→ Set task:
In the records below, change "Locate an element" to "Find an element" wherever it occurs, and keep every other word as it stands.

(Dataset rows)
══════

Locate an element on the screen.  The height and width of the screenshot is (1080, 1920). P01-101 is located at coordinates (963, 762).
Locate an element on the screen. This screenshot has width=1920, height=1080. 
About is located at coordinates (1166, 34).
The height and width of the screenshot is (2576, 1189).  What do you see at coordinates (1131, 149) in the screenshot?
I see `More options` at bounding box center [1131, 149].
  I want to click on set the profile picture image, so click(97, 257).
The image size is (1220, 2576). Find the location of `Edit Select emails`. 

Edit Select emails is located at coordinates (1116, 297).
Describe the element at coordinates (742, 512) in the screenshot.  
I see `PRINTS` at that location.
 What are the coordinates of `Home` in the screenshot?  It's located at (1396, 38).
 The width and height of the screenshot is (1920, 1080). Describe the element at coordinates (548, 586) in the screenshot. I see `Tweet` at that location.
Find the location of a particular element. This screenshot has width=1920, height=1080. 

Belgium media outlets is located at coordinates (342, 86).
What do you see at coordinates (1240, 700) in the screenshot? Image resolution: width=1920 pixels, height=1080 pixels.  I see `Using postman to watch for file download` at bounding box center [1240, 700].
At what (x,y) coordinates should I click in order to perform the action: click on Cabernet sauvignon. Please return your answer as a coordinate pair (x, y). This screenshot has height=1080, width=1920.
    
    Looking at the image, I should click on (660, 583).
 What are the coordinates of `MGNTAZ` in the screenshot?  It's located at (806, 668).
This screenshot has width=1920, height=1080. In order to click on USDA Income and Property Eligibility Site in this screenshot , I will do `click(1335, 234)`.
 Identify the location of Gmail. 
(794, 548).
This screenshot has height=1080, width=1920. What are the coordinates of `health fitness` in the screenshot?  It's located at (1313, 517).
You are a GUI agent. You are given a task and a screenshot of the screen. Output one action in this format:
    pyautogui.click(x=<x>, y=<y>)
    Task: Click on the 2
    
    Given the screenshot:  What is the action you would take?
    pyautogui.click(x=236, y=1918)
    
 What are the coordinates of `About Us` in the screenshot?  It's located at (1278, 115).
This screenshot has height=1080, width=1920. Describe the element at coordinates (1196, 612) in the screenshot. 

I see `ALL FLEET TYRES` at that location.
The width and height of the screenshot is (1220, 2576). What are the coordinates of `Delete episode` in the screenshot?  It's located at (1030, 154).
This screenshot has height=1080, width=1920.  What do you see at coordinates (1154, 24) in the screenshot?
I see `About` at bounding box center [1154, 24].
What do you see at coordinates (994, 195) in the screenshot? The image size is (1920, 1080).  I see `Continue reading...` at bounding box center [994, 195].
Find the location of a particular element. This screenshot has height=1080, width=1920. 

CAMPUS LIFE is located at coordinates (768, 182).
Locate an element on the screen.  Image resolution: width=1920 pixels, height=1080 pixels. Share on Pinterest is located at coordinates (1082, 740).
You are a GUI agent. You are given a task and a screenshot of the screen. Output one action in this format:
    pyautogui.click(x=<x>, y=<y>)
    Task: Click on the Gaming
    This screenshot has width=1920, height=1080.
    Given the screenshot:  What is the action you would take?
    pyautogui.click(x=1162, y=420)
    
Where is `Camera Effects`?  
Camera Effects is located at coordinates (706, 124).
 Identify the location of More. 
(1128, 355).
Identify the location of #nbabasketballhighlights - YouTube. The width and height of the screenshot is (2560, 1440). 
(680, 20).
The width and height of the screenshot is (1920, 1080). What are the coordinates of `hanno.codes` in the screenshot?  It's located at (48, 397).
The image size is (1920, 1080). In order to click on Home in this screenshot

══════

→ Answer for the task:
Find an element on the screen.  The height and width of the screenshot is (1080, 1920). P01-101 is located at coordinates (963, 762).
Find an element on the screen. This screenshot has width=1920, height=1080. 
About is located at coordinates (1166, 34).
The height and width of the screenshot is (2576, 1189).  What do you see at coordinates (1131, 149) in the screenshot?
I see `More options` at bounding box center [1131, 149].
  I want to click on set the profile picture image, so click(97, 257).
The image size is (1220, 2576). Find the location of `Edit Select emails`. 

Edit Select emails is located at coordinates (1116, 297).
Describe the element at coordinates (742, 512) in the screenshot.  
I see `PRINTS` at that location.
 What are the coordinates of `Home` in the screenshot?  It's located at (1396, 38).
 The width and height of the screenshot is (1920, 1080). Describe the element at coordinates (548, 586) in the screenshot. I see `Tweet` at that location.
Find the location of a particular element. This screenshot has width=1920, height=1080. 

Belgium media outlets is located at coordinates (342, 86).
What do you see at coordinates (1240, 700) in the screenshot? Image resolution: width=1920 pixels, height=1080 pixels.  I see `Using postman to watch for file download` at bounding box center [1240, 700].
At what (x,y) coordinates should I click in order to perform the action: click on Cabernet sauvignon. Please return your answer as a coordinate pair (x, y). This screenshot has height=1080, width=1920.
    
    Looking at the image, I should click on (660, 583).
 What are the coordinates of `MGNTAZ` in the screenshot?  It's located at (806, 668).
This screenshot has width=1920, height=1080. In order to click on USDA Income and Property Eligibility Site in this screenshot , I will do `click(1335, 234)`.
 Identify the location of Gmail. 
(794, 548).
This screenshot has height=1080, width=1920. What are the coordinates of `health fitness` in the screenshot?  It's located at (1313, 517).
You are a GUI agent. You are given a task and a screenshot of the screen. Output one action in this format:
    pyautogui.click(x=<x>, y=<y>)
    Task: Click on the 2
    
    Given the screenshot:  What is the action you would take?
    pyautogui.click(x=236, y=1918)
    
 What are the coordinates of `About Us` in the screenshot?  It's located at (1278, 115).
This screenshot has height=1080, width=1920. Describe the element at coordinates (1196, 612) in the screenshot. 

I see `ALL FLEET TYRES` at that location.
The width and height of the screenshot is (1220, 2576). What are the coordinates of `Delete episode` in the screenshot?  It's located at (1030, 154).
This screenshot has height=1080, width=1920.  What do you see at coordinates (1154, 24) in the screenshot?
I see `About` at bounding box center [1154, 24].
What do you see at coordinates (994, 195) in the screenshot? The image size is (1920, 1080).  I see `Continue reading...` at bounding box center [994, 195].
Find the location of a particular element. This screenshot has height=1080, width=1920. 

CAMPUS LIFE is located at coordinates (768, 182).
Find an element on the screen.  Image resolution: width=1920 pixels, height=1080 pixels. Share on Pinterest is located at coordinates (1082, 740).
You are a GUI agent. You are given a task and a screenshot of the screen. Output one action in this format:
    pyautogui.click(x=<x>, y=<y>)
    Task: Click on the Gaming
    This screenshot has width=1920, height=1080.
    Given the screenshot:  What is the action you would take?
    pyautogui.click(x=1162, y=420)
    
Where is `Camera Effects`?  
Camera Effects is located at coordinates (706, 124).
 Identify the location of More. 
(1128, 355).
Identify the location of #nbabasketballhighlights - YouTube. The width and height of the screenshot is (2560, 1440). 
(680, 20).
The width and height of the screenshot is (1920, 1080). What are the coordinates of `hanno.codes` in the screenshot?  It's located at (48, 397).
The image size is (1920, 1080). In order to click on Home in this screenshot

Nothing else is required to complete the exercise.